Robert Griffin III, QB WASH
A couple weeks ago, I wrote a piece outlining reasons why dynasty players should sell high on one of football’s brightest up-and-coming stars. Since that time, that young star has continued to put up incredible numbers and dazzle any audience he seems to be given. I, however, will not be flip-flopping, waffling, wavering or whatever you would like to call it; the best dynasty sell is still Robert Griffin III.

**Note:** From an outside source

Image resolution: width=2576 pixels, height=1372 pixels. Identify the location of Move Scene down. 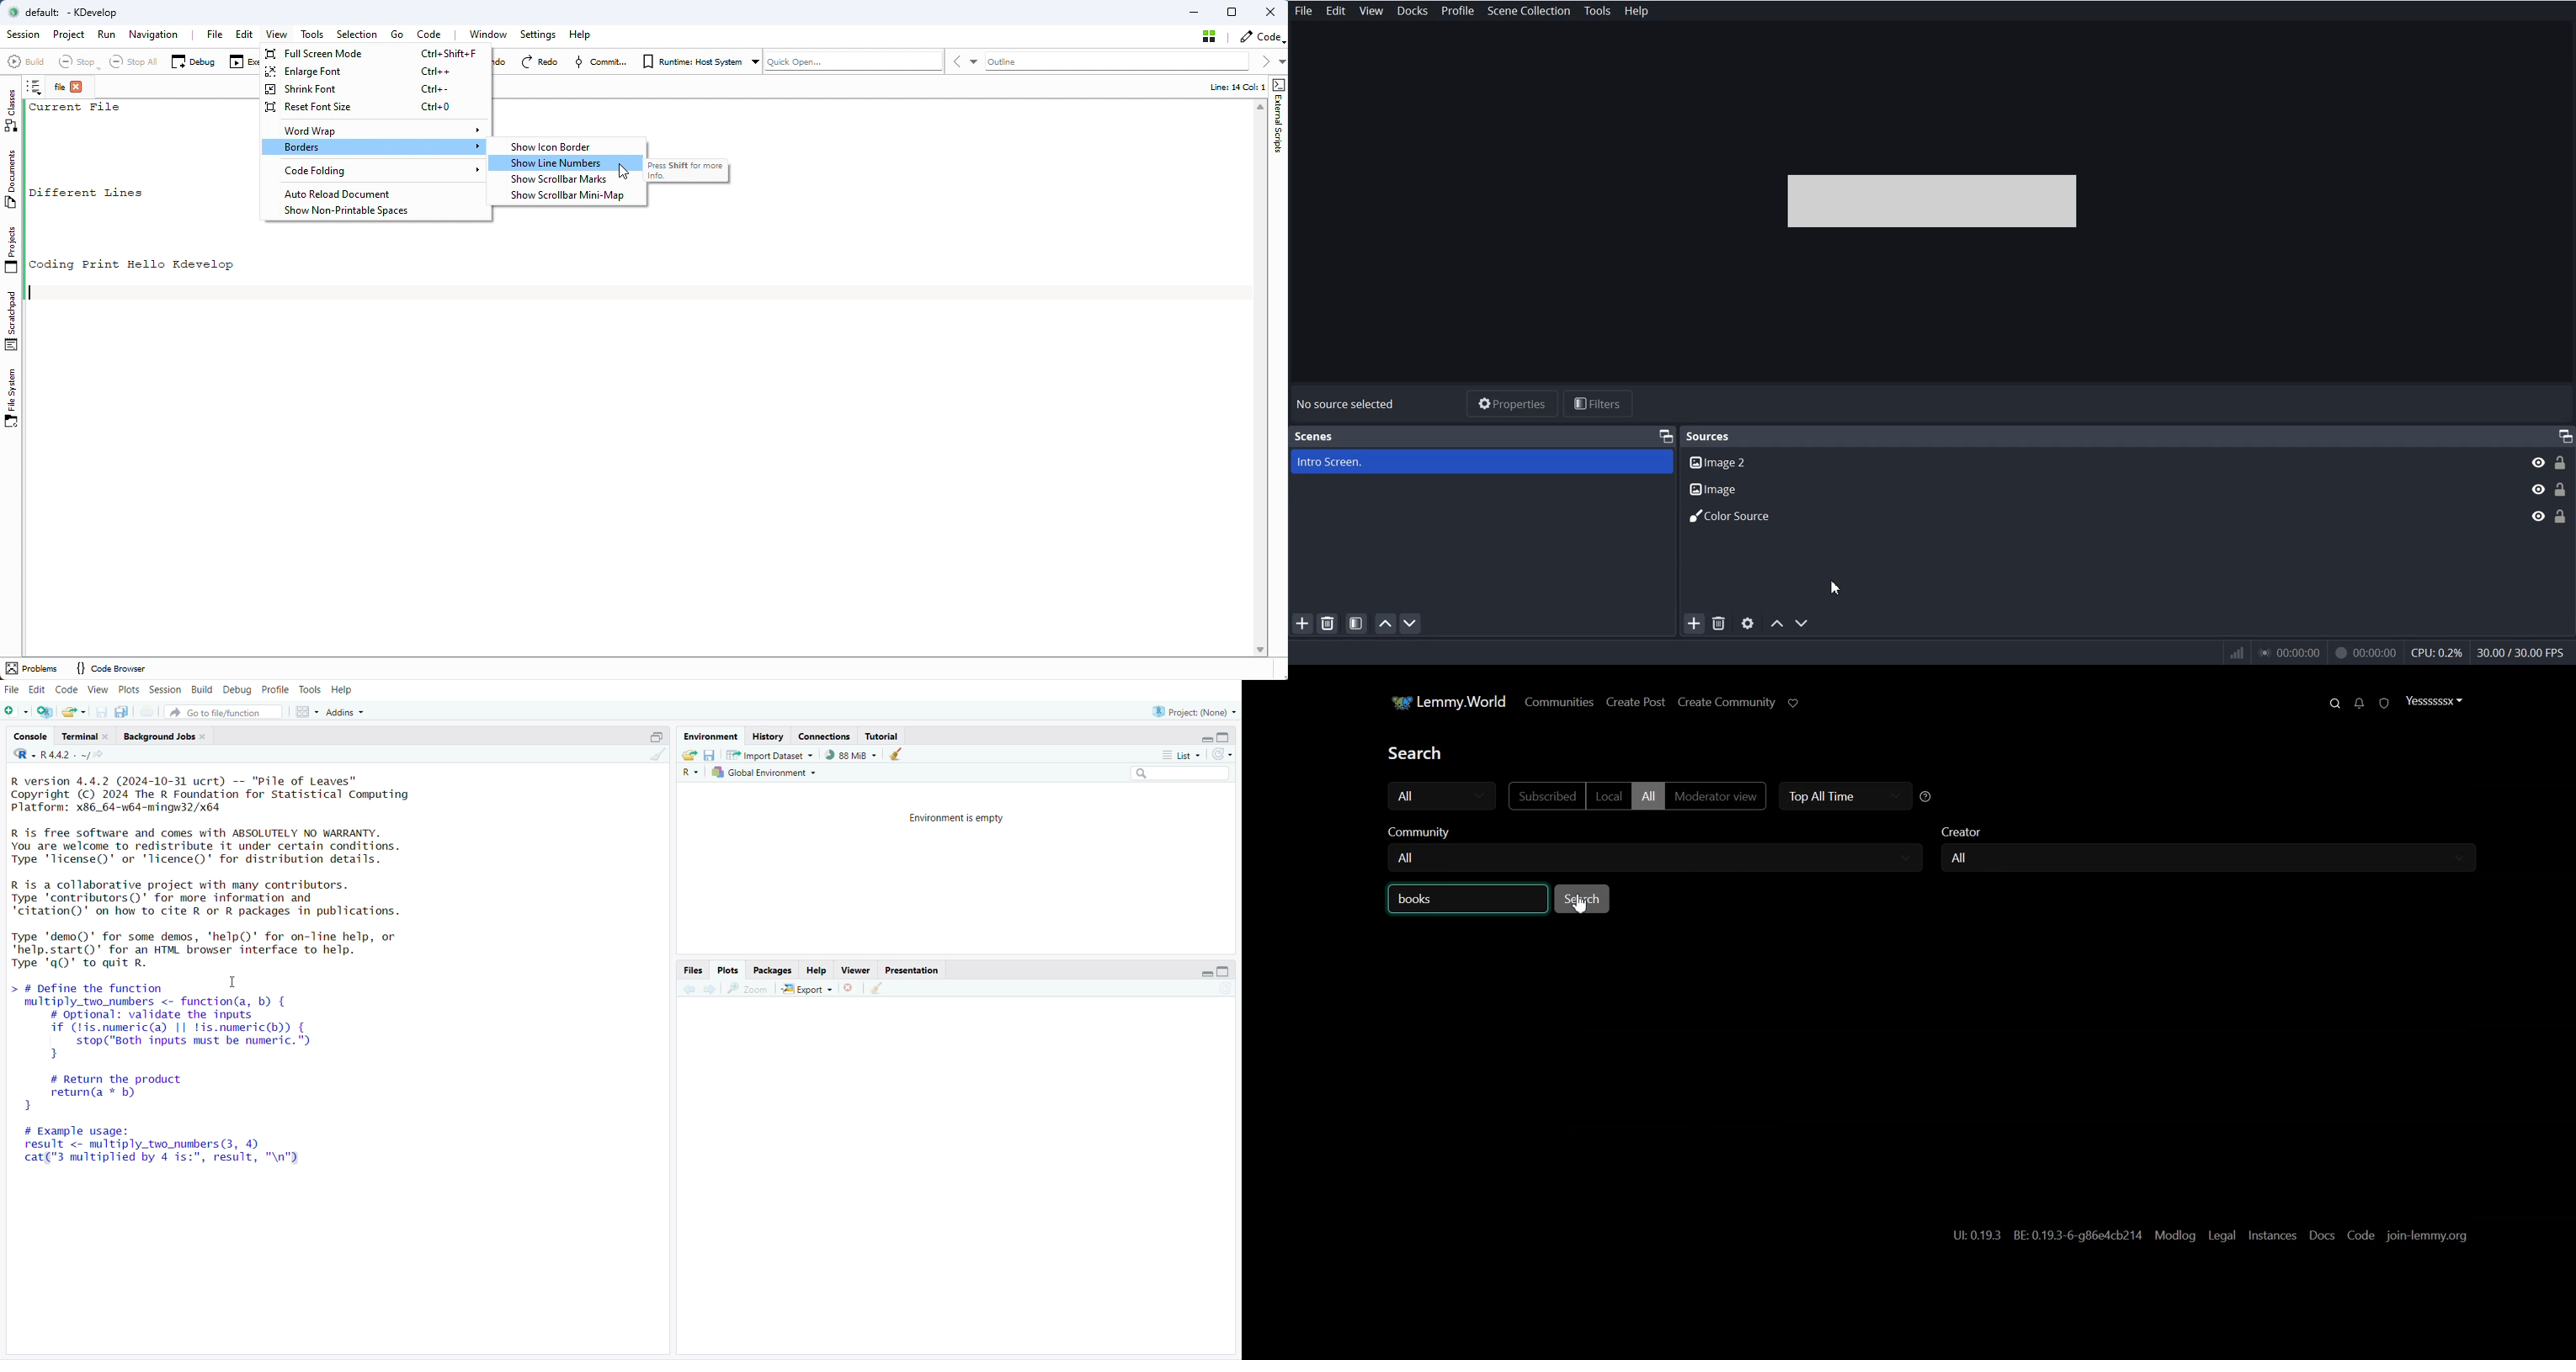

I say this, as I always do, with an asterisk. If this is your team’s year to go for the title and RGIII is an important piece in you going for it, then by all means, keep him and try to ride him to victory. If you are one of the many teams, however, that falls into one of the two categories of 1) this is not your team’s year to win or 2) you have a different, viable option at quarterback, the SELL SELL SELL!
As I mentioned earlier, I recently wrote an article advocating the selling of Griffin. In the article, Griffin’s young career is compared to the early career of another scrambling quarterback by the name of Michael Vick. The following is an excerpt from that story explaining the main reason to sell Griffin while his stock is probably as high as it will ever be: his injury risk.

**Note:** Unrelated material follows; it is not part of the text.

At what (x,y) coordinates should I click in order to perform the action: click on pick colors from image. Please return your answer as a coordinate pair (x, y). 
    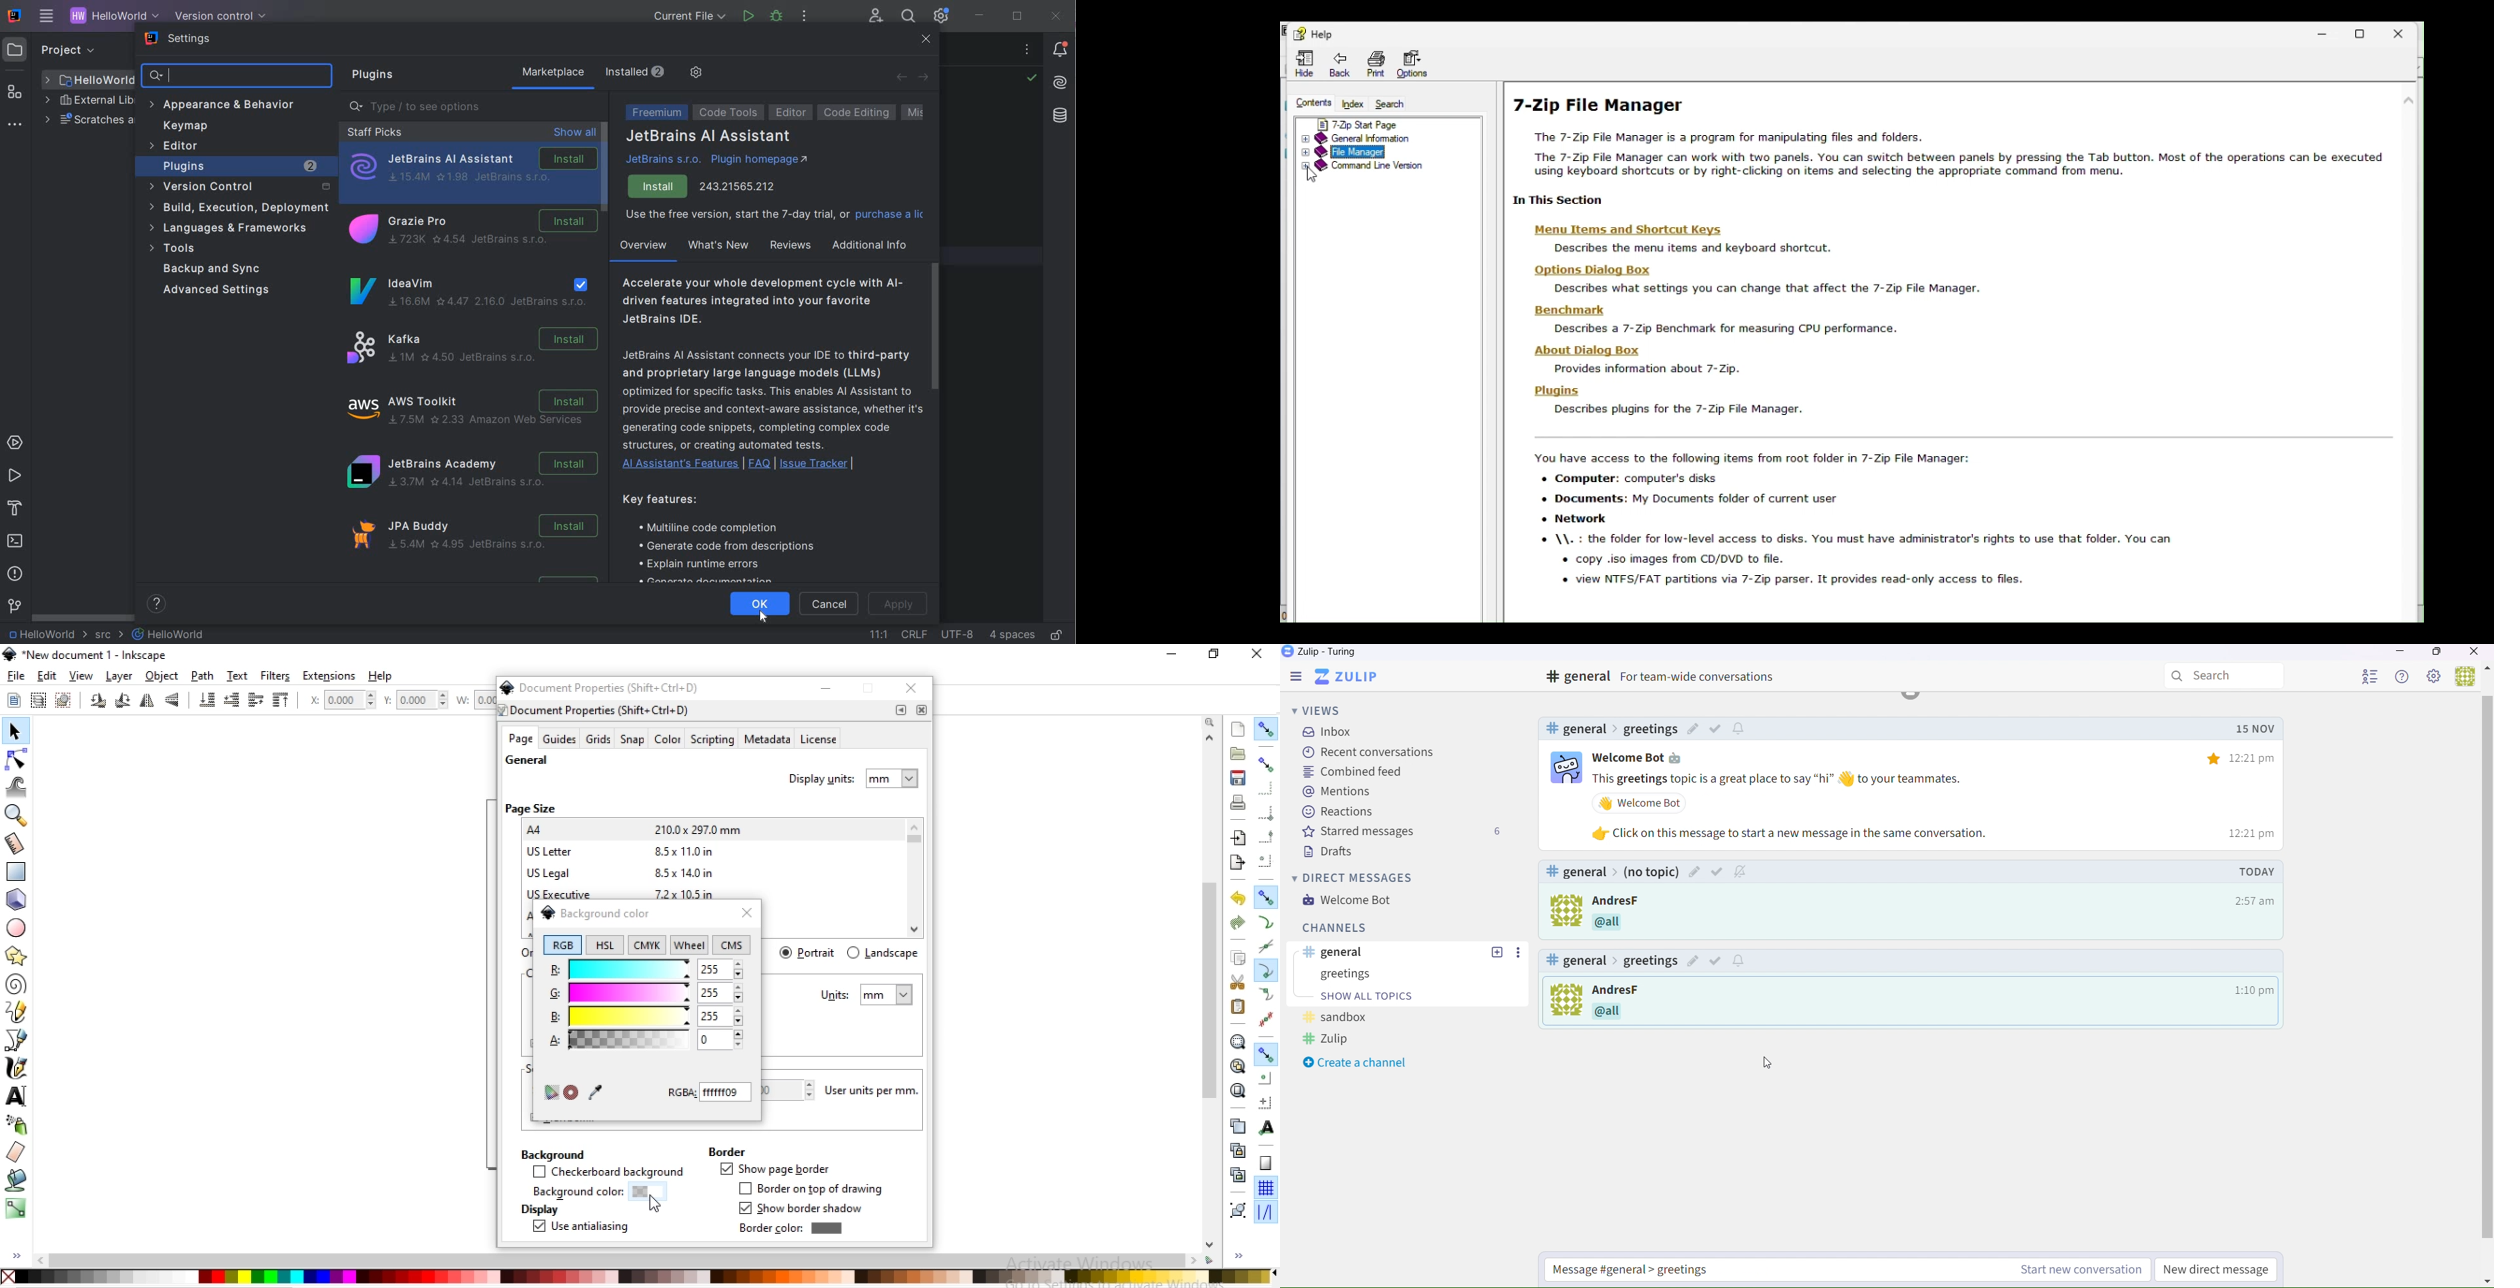
    Looking at the image, I should click on (595, 1091).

“At 6’2” 217 lbs., Griffin outweighs the 6’0” 215 lbs. of Vick by a whopping two pounds—neither one of them is big enough to take all of the hits to which they frequently expose themselves. While there is always a chance that it was a fluke, it cannot be ignored that it didn’t even take a full five games for Griffin to experience a hit that was enough to knock him out of a game. Just like with Vick, Griffin’s tendency to tuck and run and his nature to tend to neglect to slide will always keep him in harm’s way. Until Griffin learns to be a little more conservative with his rushing, he will always be a risk for dynasty owners to invest for the long-term.”
If it is acceptable to say that Vick has proven to be an injury risk, then it is only logical to believe that Griffin will be a substantial risk for his entire career as well. I believe selling Griffin off and bringing in multiple high-level players in return is the best way to go. Someone in every league will be willing to sell the farm to get their hands on RGIII—find that someone in your league and fortify the rest of your starting lineup with talent by selling.
Wes Welker, WR NE
The NFL’s leader in receptions and yards through week seven has sure taken a strange road to get there. Following a surprisingly public offseason contract dispute that contradicts the “Patriot Way,” Wes Welker was officially listed below Julian Edelman on the team’s depth chart early on. A 3-catch, 14-yard performance in the opener was an ominous start, though it was followed by four consecutive games with increasing receptions and a return to elite status in PPR leagues.
So why sell?
Since the beginning of the 2011 season, Welker has been limited due to neck, rib, knee, and ankle injuries. For a 31 year old receiver who gets hit (a lot), even if he hasn’t missed much time due to injury, I see it catching up to him quickly. This isn’t even to mention that when fully healthy there are many other mouths to feed in New England, particularly if the Patriots are looking at life after Wes and want to see what they have in Edelman.
Welker’s value isn’t going to get higher than it is right now, so if it makes sense for your team (you’re getting a solid receiver as part of the return, you have one on your team already, or you’re already in rebuilding more) get what you can for him.